*How to complete this task*
Within the entries below, the lines from the one with "Image resolution: width=1932" through the one with "Screen dimensions: 1940x1232" are to be set down exactly, both ends kept.

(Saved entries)
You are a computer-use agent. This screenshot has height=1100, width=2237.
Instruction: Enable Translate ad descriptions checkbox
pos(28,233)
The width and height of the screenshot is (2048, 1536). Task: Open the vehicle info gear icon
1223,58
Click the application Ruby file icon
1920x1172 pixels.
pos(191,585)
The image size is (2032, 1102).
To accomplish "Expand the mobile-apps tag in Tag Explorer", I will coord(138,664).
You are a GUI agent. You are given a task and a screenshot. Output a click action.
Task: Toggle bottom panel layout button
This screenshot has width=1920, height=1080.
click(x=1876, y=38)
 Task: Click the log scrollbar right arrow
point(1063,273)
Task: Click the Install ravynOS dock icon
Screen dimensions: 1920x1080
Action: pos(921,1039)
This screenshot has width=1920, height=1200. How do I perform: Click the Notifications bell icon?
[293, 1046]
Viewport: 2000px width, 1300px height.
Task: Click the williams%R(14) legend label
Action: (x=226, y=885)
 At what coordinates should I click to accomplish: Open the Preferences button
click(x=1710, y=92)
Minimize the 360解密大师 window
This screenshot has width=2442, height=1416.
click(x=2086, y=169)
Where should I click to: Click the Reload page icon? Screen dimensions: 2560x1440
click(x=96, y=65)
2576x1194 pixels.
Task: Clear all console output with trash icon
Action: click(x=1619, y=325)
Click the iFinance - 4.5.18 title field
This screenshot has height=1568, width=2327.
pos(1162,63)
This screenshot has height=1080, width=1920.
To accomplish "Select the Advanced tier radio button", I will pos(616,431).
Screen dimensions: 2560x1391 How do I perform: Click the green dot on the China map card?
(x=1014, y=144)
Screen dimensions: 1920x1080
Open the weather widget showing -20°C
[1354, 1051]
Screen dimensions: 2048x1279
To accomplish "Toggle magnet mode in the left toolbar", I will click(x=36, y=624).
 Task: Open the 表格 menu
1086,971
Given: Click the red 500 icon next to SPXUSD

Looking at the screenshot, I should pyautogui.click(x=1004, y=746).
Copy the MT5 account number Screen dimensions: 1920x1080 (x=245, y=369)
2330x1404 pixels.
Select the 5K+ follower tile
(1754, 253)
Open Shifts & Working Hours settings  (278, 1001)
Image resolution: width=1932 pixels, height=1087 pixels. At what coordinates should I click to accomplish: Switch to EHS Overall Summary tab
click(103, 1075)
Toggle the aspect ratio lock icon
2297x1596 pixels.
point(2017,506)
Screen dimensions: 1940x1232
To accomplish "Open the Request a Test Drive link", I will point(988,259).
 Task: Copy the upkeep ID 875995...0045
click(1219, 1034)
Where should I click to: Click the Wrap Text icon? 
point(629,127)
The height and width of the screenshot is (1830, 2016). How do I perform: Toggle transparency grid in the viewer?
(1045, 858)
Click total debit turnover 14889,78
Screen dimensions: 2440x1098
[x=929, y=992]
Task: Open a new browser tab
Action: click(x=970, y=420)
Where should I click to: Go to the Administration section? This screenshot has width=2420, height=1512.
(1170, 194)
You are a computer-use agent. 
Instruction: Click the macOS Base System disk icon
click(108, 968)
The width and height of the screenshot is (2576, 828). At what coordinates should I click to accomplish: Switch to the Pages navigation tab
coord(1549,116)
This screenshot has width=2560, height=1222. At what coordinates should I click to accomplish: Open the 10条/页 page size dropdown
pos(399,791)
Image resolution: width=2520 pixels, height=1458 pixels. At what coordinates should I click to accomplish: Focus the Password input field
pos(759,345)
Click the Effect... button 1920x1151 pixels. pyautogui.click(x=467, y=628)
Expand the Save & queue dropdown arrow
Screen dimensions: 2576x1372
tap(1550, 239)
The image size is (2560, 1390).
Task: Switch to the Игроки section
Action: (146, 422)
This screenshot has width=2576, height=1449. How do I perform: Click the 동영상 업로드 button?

*Exercise result*
Image resolution: width=1932 pixels, height=1087 pixels. At what coordinates should I click to accomplish: Switch to EHS Overall Summary tab
click(103, 1075)
Toggle the aspect ratio lock icon
2297x1596 pixels.
point(2017,506)
Screen dimensions: 1940x1232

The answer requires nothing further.